Dataset items
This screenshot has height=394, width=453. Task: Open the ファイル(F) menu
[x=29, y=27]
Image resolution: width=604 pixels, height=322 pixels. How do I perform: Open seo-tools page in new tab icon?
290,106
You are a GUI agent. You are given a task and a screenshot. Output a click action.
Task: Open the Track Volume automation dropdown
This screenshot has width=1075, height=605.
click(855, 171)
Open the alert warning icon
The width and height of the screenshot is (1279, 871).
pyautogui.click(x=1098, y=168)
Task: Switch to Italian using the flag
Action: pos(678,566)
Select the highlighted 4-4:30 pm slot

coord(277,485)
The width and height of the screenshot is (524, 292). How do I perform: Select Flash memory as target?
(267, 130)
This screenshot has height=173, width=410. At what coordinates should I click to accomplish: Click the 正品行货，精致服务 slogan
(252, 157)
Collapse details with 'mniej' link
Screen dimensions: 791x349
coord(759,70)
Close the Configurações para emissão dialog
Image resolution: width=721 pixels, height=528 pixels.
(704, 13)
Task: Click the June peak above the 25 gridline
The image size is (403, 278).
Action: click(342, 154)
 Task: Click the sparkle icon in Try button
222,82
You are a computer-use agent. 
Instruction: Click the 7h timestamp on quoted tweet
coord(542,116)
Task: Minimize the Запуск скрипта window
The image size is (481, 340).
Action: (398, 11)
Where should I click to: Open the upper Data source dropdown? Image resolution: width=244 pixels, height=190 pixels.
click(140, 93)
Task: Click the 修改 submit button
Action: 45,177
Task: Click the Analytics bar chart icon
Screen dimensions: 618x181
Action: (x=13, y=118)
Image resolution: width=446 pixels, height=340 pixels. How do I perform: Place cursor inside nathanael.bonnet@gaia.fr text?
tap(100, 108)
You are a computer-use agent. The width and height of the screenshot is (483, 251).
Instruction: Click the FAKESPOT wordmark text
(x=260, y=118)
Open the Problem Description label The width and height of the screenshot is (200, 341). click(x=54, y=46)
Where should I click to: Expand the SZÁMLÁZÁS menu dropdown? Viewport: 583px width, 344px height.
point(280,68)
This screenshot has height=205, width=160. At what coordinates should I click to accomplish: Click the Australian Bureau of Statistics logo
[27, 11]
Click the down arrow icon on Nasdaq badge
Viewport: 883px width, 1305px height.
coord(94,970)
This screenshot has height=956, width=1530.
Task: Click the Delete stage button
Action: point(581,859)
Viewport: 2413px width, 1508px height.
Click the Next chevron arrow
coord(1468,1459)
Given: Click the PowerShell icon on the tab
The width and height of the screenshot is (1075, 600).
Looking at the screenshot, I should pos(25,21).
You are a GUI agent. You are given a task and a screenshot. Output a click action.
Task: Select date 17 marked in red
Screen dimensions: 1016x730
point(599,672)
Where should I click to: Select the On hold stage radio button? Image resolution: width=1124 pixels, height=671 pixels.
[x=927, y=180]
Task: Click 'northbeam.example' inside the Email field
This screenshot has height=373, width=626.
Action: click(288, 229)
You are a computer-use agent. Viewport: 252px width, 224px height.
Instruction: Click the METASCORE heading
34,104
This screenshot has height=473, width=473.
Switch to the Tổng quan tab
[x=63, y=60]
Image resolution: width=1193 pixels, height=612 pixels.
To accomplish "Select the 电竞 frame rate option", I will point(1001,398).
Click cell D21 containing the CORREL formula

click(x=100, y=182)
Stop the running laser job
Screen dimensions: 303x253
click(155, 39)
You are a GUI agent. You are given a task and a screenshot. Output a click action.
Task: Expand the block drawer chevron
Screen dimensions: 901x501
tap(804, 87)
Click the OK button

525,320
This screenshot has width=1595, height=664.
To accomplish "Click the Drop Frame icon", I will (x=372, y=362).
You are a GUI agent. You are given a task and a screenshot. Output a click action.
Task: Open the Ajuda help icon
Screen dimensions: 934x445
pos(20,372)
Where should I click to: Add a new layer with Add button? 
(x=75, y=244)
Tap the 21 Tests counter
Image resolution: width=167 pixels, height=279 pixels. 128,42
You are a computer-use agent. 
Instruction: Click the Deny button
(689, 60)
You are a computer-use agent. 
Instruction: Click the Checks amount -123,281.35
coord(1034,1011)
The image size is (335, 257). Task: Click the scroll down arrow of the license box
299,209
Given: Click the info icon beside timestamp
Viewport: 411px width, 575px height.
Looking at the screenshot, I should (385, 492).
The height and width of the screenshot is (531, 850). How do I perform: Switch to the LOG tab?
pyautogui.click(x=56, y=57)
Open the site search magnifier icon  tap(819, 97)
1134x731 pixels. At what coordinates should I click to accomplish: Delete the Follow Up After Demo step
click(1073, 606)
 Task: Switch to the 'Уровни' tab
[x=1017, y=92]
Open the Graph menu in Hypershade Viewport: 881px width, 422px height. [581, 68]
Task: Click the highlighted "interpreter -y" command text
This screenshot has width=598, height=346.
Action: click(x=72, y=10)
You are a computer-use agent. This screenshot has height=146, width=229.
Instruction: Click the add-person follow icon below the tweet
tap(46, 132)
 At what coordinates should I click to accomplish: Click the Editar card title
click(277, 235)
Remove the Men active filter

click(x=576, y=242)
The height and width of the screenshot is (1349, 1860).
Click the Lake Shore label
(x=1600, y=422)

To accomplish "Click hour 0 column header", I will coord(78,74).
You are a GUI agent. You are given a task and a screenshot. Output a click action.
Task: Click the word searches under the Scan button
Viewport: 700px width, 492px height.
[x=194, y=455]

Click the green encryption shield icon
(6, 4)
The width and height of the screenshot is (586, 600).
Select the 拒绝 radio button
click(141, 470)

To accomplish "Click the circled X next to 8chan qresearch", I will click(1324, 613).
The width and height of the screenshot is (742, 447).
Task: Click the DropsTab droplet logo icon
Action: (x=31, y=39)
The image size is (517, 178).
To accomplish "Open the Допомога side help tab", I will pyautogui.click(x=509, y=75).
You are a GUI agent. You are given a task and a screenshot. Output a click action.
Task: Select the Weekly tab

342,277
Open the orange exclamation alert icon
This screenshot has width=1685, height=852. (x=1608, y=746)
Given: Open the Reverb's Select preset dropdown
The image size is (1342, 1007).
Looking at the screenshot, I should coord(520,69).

What is expected >> Change "The image size is" to "The picture size is" everywhere in the lines above and write them out again, leaving everything else as it is.

Reply >>
This screenshot has height=394, width=453. Task: Open the ファイル(F) menu
[x=29, y=27]
Image resolution: width=604 pixels, height=322 pixels. How do I perform: Open seo-tools page in new tab icon?
290,106
You are a GUI agent. You are given a task and a screenshot. Output a click action.
Task: Open the Track Volume automation dropdown
This screenshot has width=1075, height=605.
click(855, 171)
Open the alert warning icon
The width and height of the screenshot is (1279, 871).
pyautogui.click(x=1098, y=168)
Task: Switch to Italian using the flag
Action: pos(678,566)
Select the highlighted 4-4:30 pm slot

coord(277,485)
The width and height of the screenshot is (524, 292). How do I perform: Select Flash memory as target?
(267, 130)
This screenshot has height=173, width=410. At what coordinates should I click to accomplish: Click the 正品行货，精致服务 slogan
(252, 157)
Collapse details with 'mniej' link
Screen dimensions: 791x349
coord(759,70)
Close the Configurações para emissão dialog
Image resolution: width=721 pixels, height=528 pixels.
(704, 13)
Task: Click the June peak above the 25 gridline
The picture size is (403, 278).
Action: click(342, 154)
 Task: Click the sparkle icon in Try button
222,82
You are a computer-use agent. 
Instruction: Click the 7h timestamp on quoted tweet
coord(542,116)
Task: Minimize the Запуск скрипта window
The picture size is (481, 340).
Action: (398, 11)
Where should I click to: Open the upper Data source dropdown? Image resolution: width=244 pixels, height=190 pixels.
click(140, 93)
Task: Click the 修改 submit button
Action: 45,177
Task: Click the Analytics bar chart icon
Screen dimensions: 618x181
Action: (x=13, y=118)
Image resolution: width=446 pixels, height=340 pixels. How do I perform: Place cursor inside nathanael.bonnet@gaia.fr text?
tap(100, 108)
You are a computer-use agent. The width and height of the screenshot is (483, 251).
Instruction: Click the FAKESPOT wordmark text
(x=260, y=118)
Open the Problem Description label The width and height of the screenshot is (200, 341). click(x=54, y=46)
Where should I click to: Expand the SZÁMLÁZÁS menu dropdown? Viewport: 583px width, 344px height.
point(280,68)
This screenshot has height=205, width=160. At what coordinates should I click to accomplish: Click the Australian Bureau of Statistics logo
[27, 11]
Click the down arrow icon on Nasdaq badge
Viewport: 883px width, 1305px height.
coord(94,970)
This screenshot has height=956, width=1530.
Task: Click the Delete stage button
Action: point(581,859)
Viewport: 2413px width, 1508px height.
Click the Next chevron arrow
coord(1468,1459)
Given: Click the PowerShell icon on the tab
The width and height of the screenshot is (1075, 600).
Looking at the screenshot, I should pos(25,21).
You are a GUI agent. You are given a task and a screenshot. Output a click action.
Task: Select date 17 marked in red
Screen dimensions: 1016x730
point(599,672)
Where should I click to: Select the On hold stage radio button? Image resolution: width=1124 pixels, height=671 pixels.
[x=927, y=180]
Task: Click 'northbeam.example' inside the Email field
This screenshot has height=373, width=626.
Action: click(288, 229)
You are a computer-use agent. Viewport: 252px width, 224px height.
Instruction: Click the METASCORE heading
34,104
This screenshot has height=473, width=473.
Switch to the Tổng quan tab
[x=63, y=60]
Image resolution: width=1193 pixels, height=612 pixels.
To accomplish "Select the 电竞 frame rate option", I will point(1001,398).
Click cell D21 containing the CORREL formula

click(x=100, y=182)
Stop the running laser job
Screen dimensions: 303x253
click(155, 39)
You are a GUI agent. You are given a task and a screenshot. Output a click action.
Task: Expand the block drawer chevron
Screen dimensions: 901x501
tap(804, 87)
Click the OK button

525,320
This screenshot has width=1595, height=664.
To accomplish "Click the Drop Frame icon", I will (x=372, y=362).
You are a GUI agent. You are given a task and a screenshot. Output a click action.
Task: Open the Ajuda help icon
Screen dimensions: 934x445
pos(20,372)
Where should I click to: Add a new layer with Add button? 
(x=75, y=244)
Tap the 21 Tests counter
Image resolution: width=167 pixels, height=279 pixels. 128,42
You are a computer-use agent. 
Instruction: Click the Deny button
(689, 60)
You are a computer-use agent. 
Instruction: Click the Checks amount -123,281.35
coord(1034,1011)
The picture size is (335, 257). Task: Click the scroll down arrow of the license box
299,209
Given: Click the info icon beside timestamp
Viewport: 411px width, 575px height.
Looking at the screenshot, I should (385, 492).
The height and width of the screenshot is (531, 850). How do I perform: Switch to the LOG tab?
pyautogui.click(x=56, y=57)
Open the site search magnifier icon  tap(819, 97)
1134x731 pixels. At what coordinates should I click to accomplish: Delete the Follow Up After Demo step
click(1073, 606)
 Task: Switch to the 'Уровни' tab
[x=1017, y=92]
Open the Graph menu in Hypershade Viewport: 881px width, 422px height. [581, 68]
Task: Click the highlighted "interpreter -y" command text
This screenshot has width=598, height=346.
Action: click(x=72, y=10)
You are a computer-use agent. This screenshot has height=146, width=229.
Instruction: Click the add-person follow icon below the tweet
tap(46, 132)
 At what coordinates should I click to accomplish: Click the Editar card title
click(277, 235)
Remove the Men active filter

click(x=576, y=242)
The height and width of the screenshot is (1349, 1860).
Click the Lake Shore label
(x=1600, y=422)

To accomplish "Click hour 0 column header", I will coord(78,74).
You are a GUI agent. You are given a task and a screenshot. Output a click action.
Task: Click the word searches under the Scan button
Viewport: 700px width, 492px height.
[x=194, y=455]

Click the green encryption shield icon
(6, 4)
The width and height of the screenshot is (586, 600).
Select the 拒绝 radio button
click(141, 470)

To accomplish "Click the circled X next to 8chan qresearch", I will click(1324, 613).
The width and height of the screenshot is (742, 447).
Task: Click the DropsTab droplet logo icon
Action: (x=31, y=39)
The picture size is (517, 178).
To accomplish "Open the Допомога side help tab", I will pyautogui.click(x=509, y=75).
You are a GUI agent. You are given a task and a screenshot. Output a click action.
Task: Select the Weekly tab

342,277
Open the orange exclamation alert icon
This screenshot has width=1685, height=852. (x=1608, y=746)
Given: Open the Reverb's Select preset dropdown
The picture size is (1342, 1007).
Looking at the screenshot, I should coord(520,69).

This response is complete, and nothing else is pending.